* _EXTRACT_:
America can well expect to develop a goodly amount of composers for she has a goodly number of people.

American teachers have one indisputable advantage over foreign ones; they understand the American temperament and can judge its unevenness, its lights and its shadows.

Any composer who is gloriously conscious that he is a composer must believe that he receives his inspiration from a source higher than himself.

Anybody can write music of a sort. But touching the public heart is quite another thing.

Composers are the only people who can hear good music above bad sounds.

From childhood I was passionately fond of music and wanted to be a musician. I have no recollection of any real desire ever to be anything else.

Governmental aid is a drawback rather than an assistance, as, although it may facilitate in the routine of artistic production, it is an impediment to the development of true artistic genius.

Grand opera is the most powerful of stage appeals and that almost entirely through the beauty of music.

I am happy now, to recall that I was no only his son but his companion, and whenever there was a hunting expedition or any other pleasure, I was always with him.

I can almost always write music; at any hour of the twenty-four, if I put pencil to paper, music comes.

I firmly believe that we have more latent musical talent in America than there is in any other country. But to dig it out there must be good music throughout the land, a lot of it. Everyone must hear it, and such a process takes time.

I had found English audiences highly satisfactory. They are the best listeners in the world. Perhaps the music-lovers of some of our larger cities equal the English, but I do not believe they can be surpassed in that respect.

I have always believed that 98% of a student's progress is due to his own efforts, and 2% to his teacher.

I still feel the impulse to give young writers a hearing, and I believe I have played more unpublished compositions than any other band leader in the country.

I think that the quality of all bands is steadily improving and it is a pleasant thought to me that perhaps the efforts of Sousa's Band have quickened that interest and improved that quality.

Is it not the business of the conductor to convey to the public in its dramatic form the central idea of a composition; and how can he convey that idea successfully if he does not enter heart and soul into the life of the music and the tale it unfolds?

Jazz will endure just as long people hear it through their feet instead of their brains.

My religion lies in my composition.

My success is not due to any personal superiority over other people.

No nation as young as America can be expected to become immediately a power in the arts.

* _Stored items_:
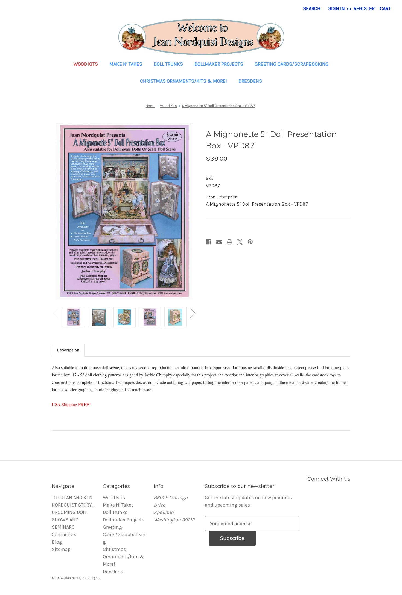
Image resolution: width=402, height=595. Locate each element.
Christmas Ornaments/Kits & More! (183, 81)
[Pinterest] (250, 242)
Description (68, 349)
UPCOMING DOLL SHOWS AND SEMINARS (69, 519)
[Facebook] (208, 242)
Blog (57, 542)
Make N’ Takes (125, 64)
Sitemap (61, 549)
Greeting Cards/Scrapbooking (292, 64)
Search (312, 8)
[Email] (219, 242)
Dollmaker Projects (218, 64)
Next (192, 313)
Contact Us (64, 534)
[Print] (229, 242)
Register (364, 8)
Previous (55, 313)
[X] (240, 242)
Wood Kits (86, 64)
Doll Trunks (168, 64)
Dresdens (250, 81)
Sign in (336, 8)
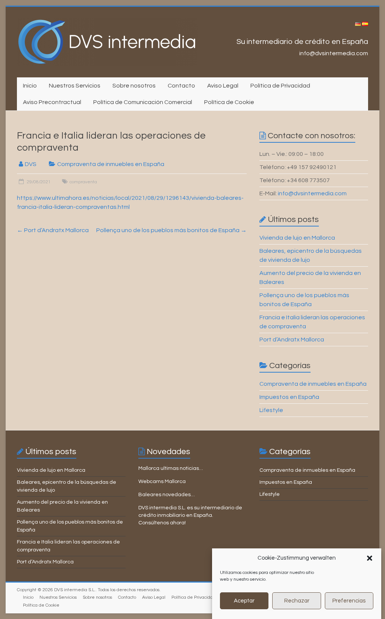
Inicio (30, 86)
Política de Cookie (229, 102)
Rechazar (296, 601)
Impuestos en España (289, 397)
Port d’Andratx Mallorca (53, 230)
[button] (369, 558)
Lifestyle (271, 410)
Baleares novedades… (166, 494)
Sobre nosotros (134, 86)
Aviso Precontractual (52, 102)
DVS (30, 164)
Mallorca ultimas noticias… (170, 468)
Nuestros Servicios (74, 86)
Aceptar (244, 601)
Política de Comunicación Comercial (142, 102)
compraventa (83, 182)
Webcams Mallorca (162, 481)
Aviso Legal (222, 86)
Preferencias (348, 601)
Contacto (181, 86)
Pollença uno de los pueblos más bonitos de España (171, 230)
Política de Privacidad (280, 86)
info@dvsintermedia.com (312, 193)
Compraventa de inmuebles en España (110, 164)
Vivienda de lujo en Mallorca (297, 238)
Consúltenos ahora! (162, 522)
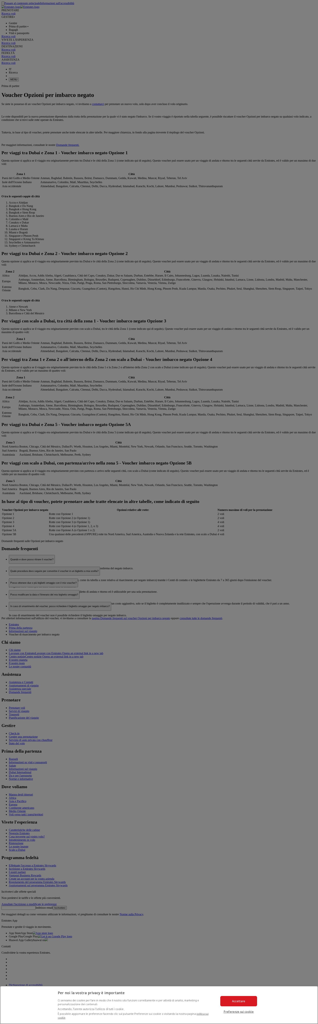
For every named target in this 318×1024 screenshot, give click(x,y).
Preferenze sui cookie (239, 1012)
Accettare (238, 1001)
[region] (159, 1005)
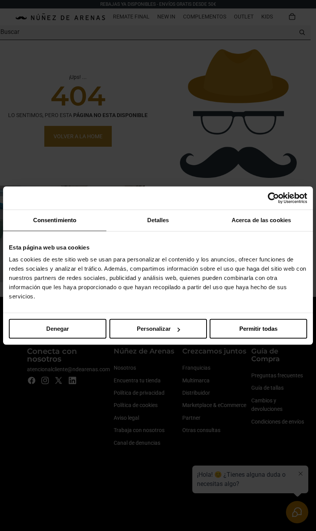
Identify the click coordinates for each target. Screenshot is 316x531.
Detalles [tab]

* _YOUR GOAL_: For each statement below, say yes or no as to whether it agrees with the quotations about music, and quote the deciding words. 1. English audiences are called the best listeners in the world. 2. Most of a student's progress is credited to the teacher. 3. Governmental aid is said to help the development of true artistic genius.

* _TASK RESPONSE_:
1. Yes: "They are the best listeners in the world."
2. No: "98% of a student's progress is due to his own efforts, and 2% to his teacher."
3. No: "it is an impediment to the development of true artistic genius."